How DexScanr Reads Tax
DexScanr does not rely on what a project claims its tax is. It reads the actual values stored in the contract at scan time and checks for the presence of any function that could change those values post-launch. Every scan on DexScanr includes:
- Live buy tax — read directly from contract state, not from project documentation
- Live sell tax — same, including proxy implementation analysis where applicable
- Tax setter detection — flags any owner-callable function that can modify buy or sell tax
- Tax wallet analysis — identifies whether tax routes to a deployer wallet, multisig, or burn address
- Graduated tax detection — flags amount-conditional tax logic that applies different rates to large sells
🛡️ See the Real Tax Before You Buy
DexScanr reads live on-chain tax values on every token across ETH, BSC, Base, Polygon, and Arbitrum. Automatically on DexScreener as you browse.

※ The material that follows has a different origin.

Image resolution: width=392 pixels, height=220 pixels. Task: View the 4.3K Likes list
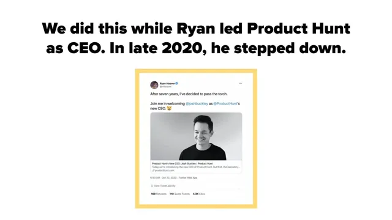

Install DexScanr Free →Summary
Token taxes are not inherently dangerous. Hidden taxes, post-launch tax changes, graduated tax traps, and split-contract tax hiding are. Before buying any token, verify the actual sell tax on-chain, check whether the deployer can change it, and confirm where the tax wallet routes to. If any of those checks fail, the tax structure is a risk factor regardless of what the project claims.